Using this mechanistic understanding of how bacteria produce a toxin and how that toxin affects other microbes around it, they can then look for the same activity from these bacteria in mouse models. Sometimes those results hold true, but sometimes the effects are less drastic than in petri dishes. The sensitive cells may be able to protect themselves in certain niches in this the gut, or the toxin may only have an effect when the cells are nearby.
In addition to the mouse model, they analyze metagenomic datasets from the human gut to see if strains that are sensitive to the toxin can coexist in the same community with strains that produce the toxin. In some cases, there are significant exclusions, meaning that if a microbe for making a certain toxin is present in the gut, the one sensitive to it is significantly underrepresented. That toxin, and the genes responsible for it, affect the ecology of the gut microbiome, and could provide clues about which microbes can be the most successful, what benefits they can provide, or how they may be sensitive to disruptions from invaders.
Translating discoveries into treatments
In addition to studying the ecology of these interactions, her lab is looking to translate these discoveries.
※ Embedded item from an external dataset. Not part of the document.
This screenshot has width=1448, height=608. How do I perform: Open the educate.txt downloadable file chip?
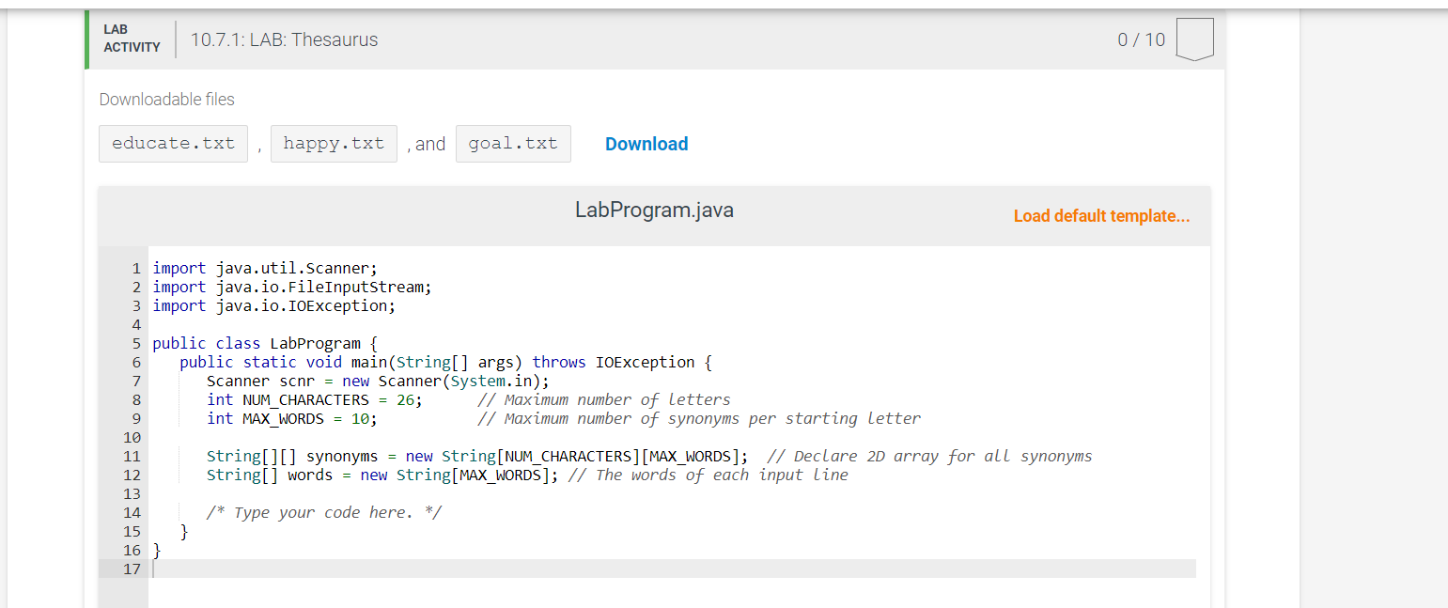tap(173, 143)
These antimicrobial molecules could be used to treat infections. For example, all four species of Prevotella that are associated with vaginal infections are sensitive to one of the toxins discovered in Comstock’s lab. Her team is currently performing collaborative preclinical studies to see if this antimicrobial molecule can help treat recurrent infections.
Another use could be to add these toxin genes to beneficial probiotic type bacteria to help them become established in an ecosystem. You’ve probably seen probiotic supplements that claim to contain bacteria that can help with digestion and gut health, but most of these products just pass through the system because they don’t have the ability to compete with established members of the gut microbiome. Adding in some of these antimicrobial toxin genes could give a modified strain the edge it needs to engraft and deliver some benefits along with your probiotic smoothie.
There is still so much more to learn from bacteria like Bacteroidales that colonize at high density in the human gut. We need them as much as they need us, and for Comstock, this relationship is endlessly fascinating.
“Our studies are always leading us in new directions. Everywhere we look, there’s new and interesting biology,” she said. “I got a love for studying bacteria in college. I took a few classes and was hooked, and I’m still fascinated by them today.”